- _Problem to work on_: Within these entries, which lines include the string "pencil"? Copy each one.

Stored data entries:

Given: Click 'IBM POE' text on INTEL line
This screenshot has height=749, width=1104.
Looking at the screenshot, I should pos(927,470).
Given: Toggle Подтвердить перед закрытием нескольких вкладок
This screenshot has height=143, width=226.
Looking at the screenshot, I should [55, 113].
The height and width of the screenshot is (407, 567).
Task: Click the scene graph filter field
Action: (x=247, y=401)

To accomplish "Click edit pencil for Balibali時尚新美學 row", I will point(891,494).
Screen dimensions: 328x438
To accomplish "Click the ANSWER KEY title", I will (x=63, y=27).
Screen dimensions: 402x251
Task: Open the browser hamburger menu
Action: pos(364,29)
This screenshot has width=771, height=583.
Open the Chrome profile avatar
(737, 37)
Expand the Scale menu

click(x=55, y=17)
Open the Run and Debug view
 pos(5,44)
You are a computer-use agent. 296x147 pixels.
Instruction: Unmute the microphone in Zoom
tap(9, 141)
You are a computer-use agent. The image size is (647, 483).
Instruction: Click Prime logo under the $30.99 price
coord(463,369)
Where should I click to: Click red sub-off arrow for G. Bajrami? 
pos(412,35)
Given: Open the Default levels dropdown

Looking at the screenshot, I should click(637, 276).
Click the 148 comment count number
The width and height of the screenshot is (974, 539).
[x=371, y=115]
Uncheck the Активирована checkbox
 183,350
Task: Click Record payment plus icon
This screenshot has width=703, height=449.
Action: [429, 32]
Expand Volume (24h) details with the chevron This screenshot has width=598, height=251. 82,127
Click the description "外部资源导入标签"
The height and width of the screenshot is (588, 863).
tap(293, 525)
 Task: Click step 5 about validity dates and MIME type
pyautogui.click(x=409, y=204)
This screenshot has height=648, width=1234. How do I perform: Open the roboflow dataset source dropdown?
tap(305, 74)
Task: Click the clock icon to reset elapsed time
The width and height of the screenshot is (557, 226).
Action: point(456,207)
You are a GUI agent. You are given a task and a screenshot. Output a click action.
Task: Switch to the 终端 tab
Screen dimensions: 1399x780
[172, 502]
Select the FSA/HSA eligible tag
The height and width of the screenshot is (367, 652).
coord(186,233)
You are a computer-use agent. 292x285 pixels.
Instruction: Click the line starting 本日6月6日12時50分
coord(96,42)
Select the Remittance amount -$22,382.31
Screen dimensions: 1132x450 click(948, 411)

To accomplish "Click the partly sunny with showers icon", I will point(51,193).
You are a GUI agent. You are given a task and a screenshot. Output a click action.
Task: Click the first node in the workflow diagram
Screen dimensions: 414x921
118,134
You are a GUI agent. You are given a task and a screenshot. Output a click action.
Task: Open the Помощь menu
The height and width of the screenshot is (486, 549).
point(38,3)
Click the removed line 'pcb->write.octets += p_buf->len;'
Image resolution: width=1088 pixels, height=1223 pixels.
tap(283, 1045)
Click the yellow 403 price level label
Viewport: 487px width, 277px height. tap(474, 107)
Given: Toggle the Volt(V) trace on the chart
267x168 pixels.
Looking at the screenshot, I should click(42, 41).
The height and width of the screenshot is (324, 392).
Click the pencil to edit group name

- _Completed task_:
To accomplish "Click edit pencil for Balibali時尚新美學 row", I will point(891,494).
Click the pencil to edit group name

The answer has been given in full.